• **What you will do**
Return the lines of the data below, from the one containing "Task: Click the image hosting upload icon" through the very last, exactly and with both ends included; no pictures.

• **Material provided**
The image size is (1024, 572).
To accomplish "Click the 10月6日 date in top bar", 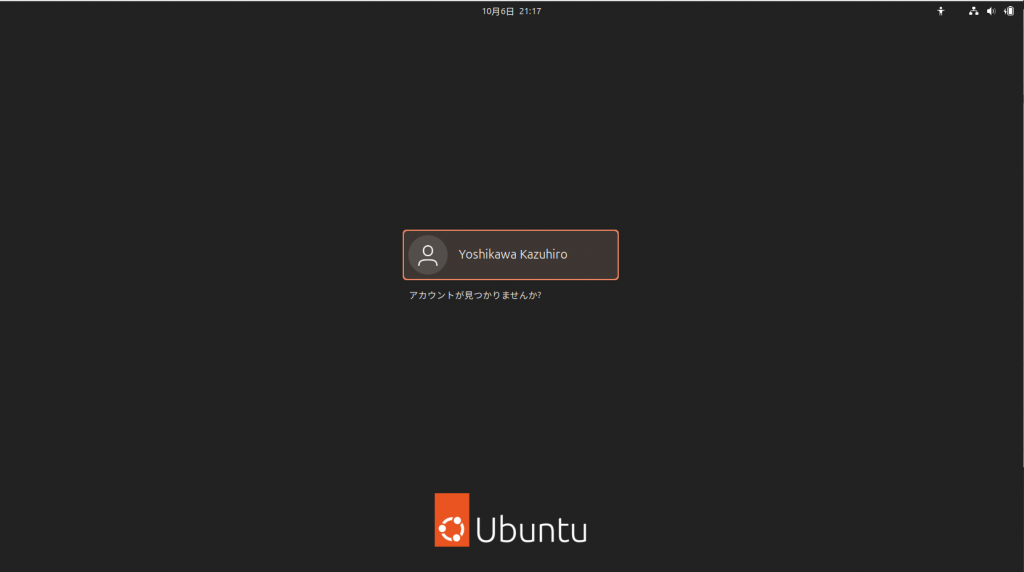I will [497, 11].
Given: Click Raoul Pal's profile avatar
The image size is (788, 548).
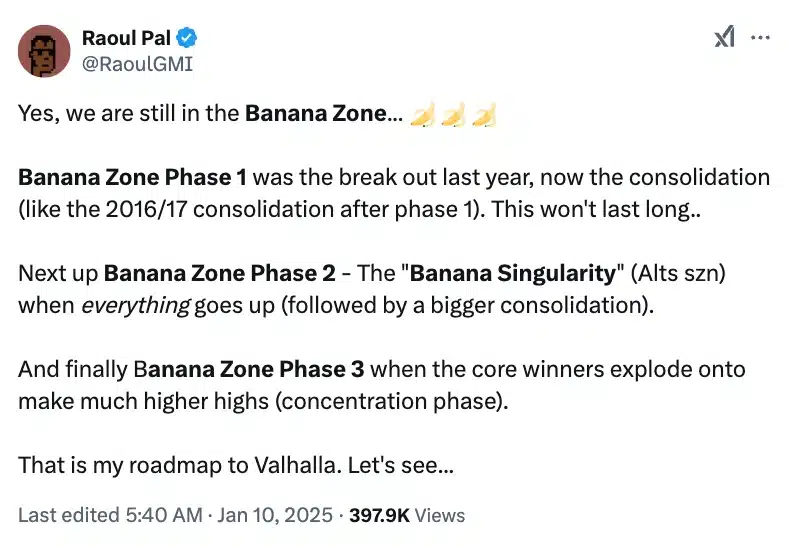Looking at the screenshot, I should (x=44, y=51).
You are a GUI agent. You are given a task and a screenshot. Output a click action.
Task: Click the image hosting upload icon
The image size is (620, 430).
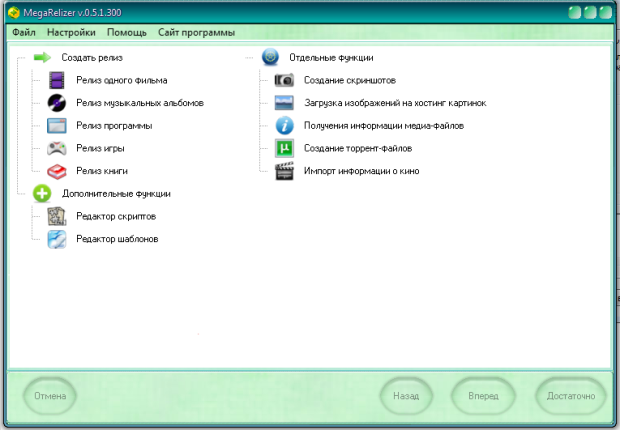pyautogui.click(x=285, y=103)
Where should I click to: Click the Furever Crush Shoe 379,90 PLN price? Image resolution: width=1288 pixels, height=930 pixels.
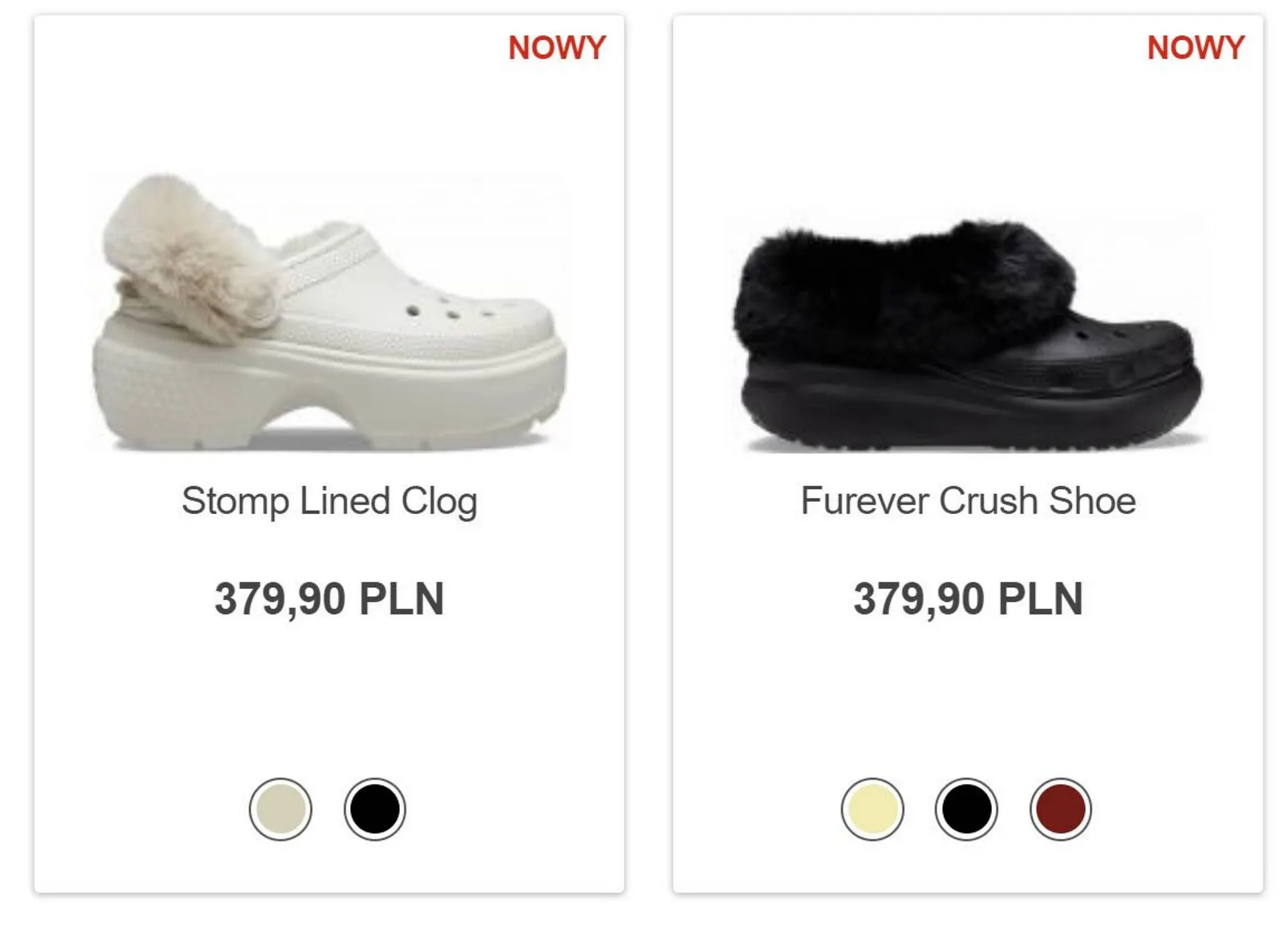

• **Result for this exercise**
Task: Click the image hosting upload icon
The image size is (620, 430).
pyautogui.click(x=285, y=103)
Where should I click to: Click the Furever Crush Shoe 379,90 PLN price? Image resolution: width=1288 pixels, height=930 pixels.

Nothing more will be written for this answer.